Any ideas what would cause this? Trying to get an early start on repairing before the snow comes
Thanks for the help in advance 
-Doug


----------



## UNDERTAKER (Dec 30, 2013)

*You more than likely need new belts. and some adjustments on the belt system. ALOHA from the paradise city.:smiley-rpg027::smiley-rpg027::smiley-rpg027::smiley-rpg027::smiley-rpg027: let me know the score on that 1.*


----------



## 74chevy4life (Oct 6, 2016)

I have replaced the belts because when I got it there were no belts on it


----------



## nwcove (Mar 2, 2015)

do those machines have some type of roll pins / keyway that could be sheared ?


----------



## 74chevy4life (Oct 6, 2016)

If they did have a broken key way would the fan spin freely when the machine is off? 
Cause the fan does not spin with machine off


----------



## classiccat (Mar 1, 2014)

+1 on checking the belt tension. Also make sure the engine is maintaining RPM; is the engine bogging-down when you hit the heavier stuff? Lastly, consider doing an impeller modification (bolting baler belt to the impeller blades).


----------



## UNDERTAKER (Dec 30, 2013)

*Post some pic's of this headscatcher for us.*


----------



## UNDERTAKER (Dec 30, 2013)

classiccat said:


> +1 on checking the belt tension. Also make sure the engine is maintaining RPM; is the engine bogging-down when you hit the heavier stuff?

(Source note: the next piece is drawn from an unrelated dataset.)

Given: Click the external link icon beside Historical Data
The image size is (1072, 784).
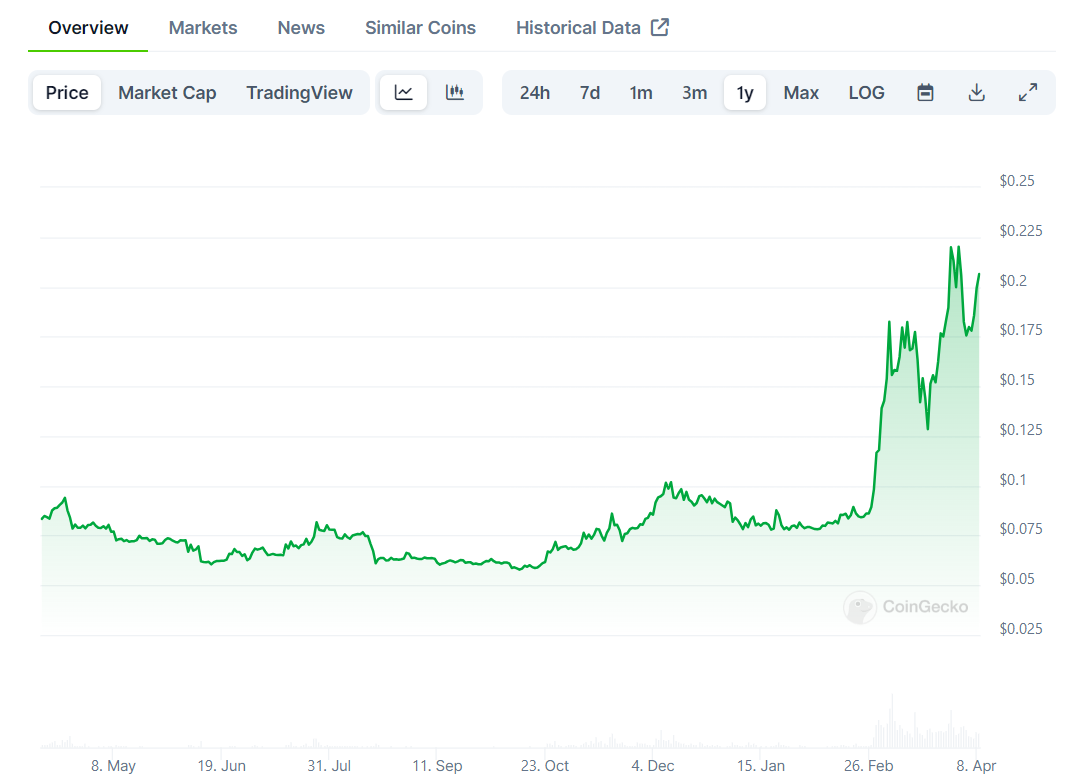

Lastly, consider doing an impeller modification (bolting baler belt to the impeller blades).
> 
> https://www.youtube.com/watch?v=EMAgb3QNEE8


* HEY BROTHER CC. on those POWERSHIFTS you really don't need those extra flappers in there.k:k:k:k:k:k:*


----------



## Kiss4aFrog (Nov 3, 2013)

:welcome: to SBF 74chevy4life


----------